Return verbatim the entries below, from the line containing "Minutes (117, 1212)" through the last line of the entries, with both ends included.
>> BEGIN
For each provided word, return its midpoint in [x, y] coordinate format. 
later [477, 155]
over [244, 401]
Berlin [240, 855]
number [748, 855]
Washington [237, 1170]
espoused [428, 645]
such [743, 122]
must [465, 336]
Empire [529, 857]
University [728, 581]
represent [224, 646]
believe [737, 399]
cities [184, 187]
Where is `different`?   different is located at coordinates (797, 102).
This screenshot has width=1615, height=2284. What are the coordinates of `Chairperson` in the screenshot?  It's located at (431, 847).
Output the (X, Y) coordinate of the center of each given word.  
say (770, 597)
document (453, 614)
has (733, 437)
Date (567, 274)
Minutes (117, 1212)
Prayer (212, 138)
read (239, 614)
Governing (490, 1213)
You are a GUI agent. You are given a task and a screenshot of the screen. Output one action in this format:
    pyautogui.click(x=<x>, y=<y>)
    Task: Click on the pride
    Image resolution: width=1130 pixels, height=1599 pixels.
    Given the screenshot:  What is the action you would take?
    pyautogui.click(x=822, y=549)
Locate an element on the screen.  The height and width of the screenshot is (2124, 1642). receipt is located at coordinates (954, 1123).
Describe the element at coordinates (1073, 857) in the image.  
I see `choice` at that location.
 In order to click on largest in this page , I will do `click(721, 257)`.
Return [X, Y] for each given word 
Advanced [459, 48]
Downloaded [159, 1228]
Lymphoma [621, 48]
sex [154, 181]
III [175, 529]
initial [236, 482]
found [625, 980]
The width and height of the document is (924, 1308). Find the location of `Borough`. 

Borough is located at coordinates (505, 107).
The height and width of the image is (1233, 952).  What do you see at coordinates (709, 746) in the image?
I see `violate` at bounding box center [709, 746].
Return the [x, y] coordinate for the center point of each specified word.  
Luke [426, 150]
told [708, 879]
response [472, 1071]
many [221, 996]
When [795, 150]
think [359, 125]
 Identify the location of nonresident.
>> END
● Problem solution:
Minutes (117, 1212)
Prayer (212, 138)
read (239, 614)
Governing (490, 1213)
You are a GUI agent. You are given a task and a screenshot of the screen. Output one action in this format:
    pyautogui.click(x=<x>, y=<y>)
    Task: Click on the pride
    Image resolution: width=1130 pixels, height=1599 pixels.
    Given the screenshot:  What is the action you would take?
    pyautogui.click(x=822, y=549)
Locate an element on the screen.  The height and width of the screenshot is (2124, 1642). receipt is located at coordinates (954, 1123).
Describe the element at coordinates (1073, 857) in the image.  
I see `choice` at that location.
 In order to click on largest in this page , I will do `click(721, 257)`.
Return [X, Y] for each given word 
Advanced [459, 48]
Downloaded [159, 1228]
Lymphoma [621, 48]
sex [154, 181]
III [175, 529]
initial [236, 482]
found [625, 980]
The width and height of the document is (924, 1308). Find the location of `Borough`. 

Borough is located at coordinates (505, 107).
The height and width of the image is (1233, 952).  What do you see at coordinates (709, 746) in the image?
I see `violate` at bounding box center [709, 746].
Return the [x, y] coordinate for the center point of each specified word.  
Luke [426, 150]
told [708, 879]
response [472, 1071]
many [221, 996]
When [795, 150]
think [359, 125]
 Identify the location of nonresident.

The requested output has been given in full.